TASK: Extract the stretch of lines that starts at the line with "640x430 pixels." and ends at the last line of the data below. Give it exactly, without pictures.

THE INPUT:
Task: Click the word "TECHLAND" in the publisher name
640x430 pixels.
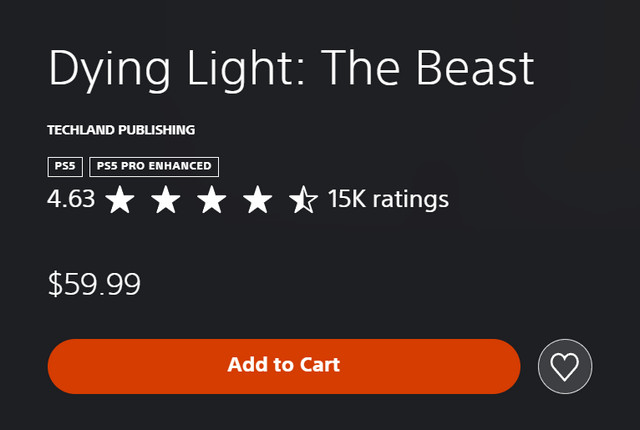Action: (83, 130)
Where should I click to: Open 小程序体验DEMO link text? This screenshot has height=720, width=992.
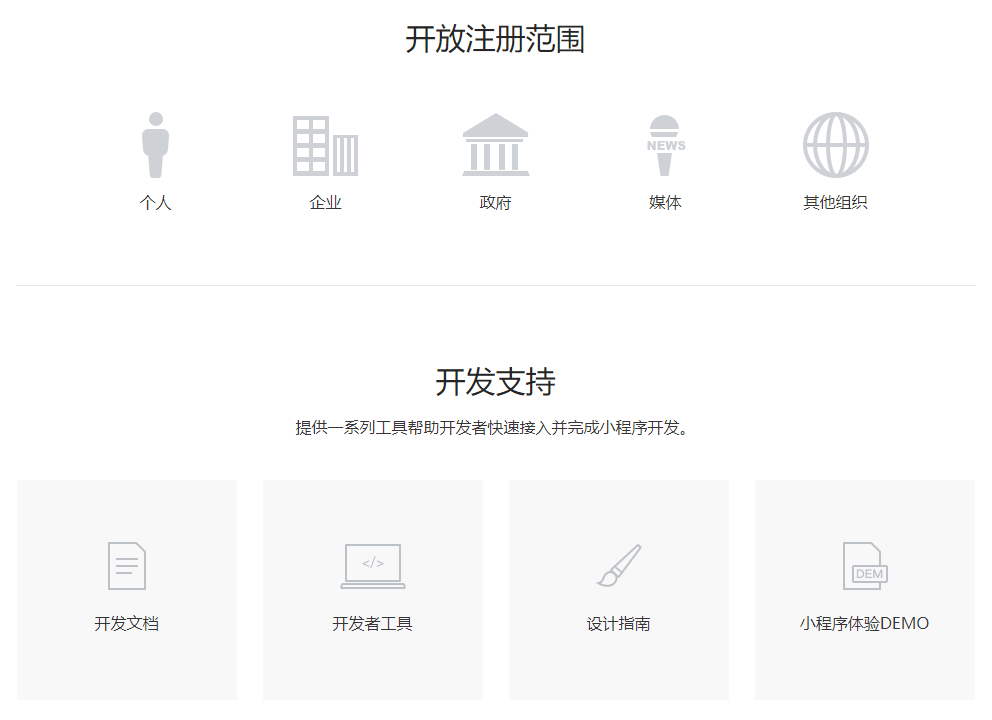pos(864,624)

TASK ANSWER:
640x430 pixels.
Action: (83, 130)
Where should I click to: Open 小程序体验DEMO link text? This screenshot has height=720, width=992.
pos(864,624)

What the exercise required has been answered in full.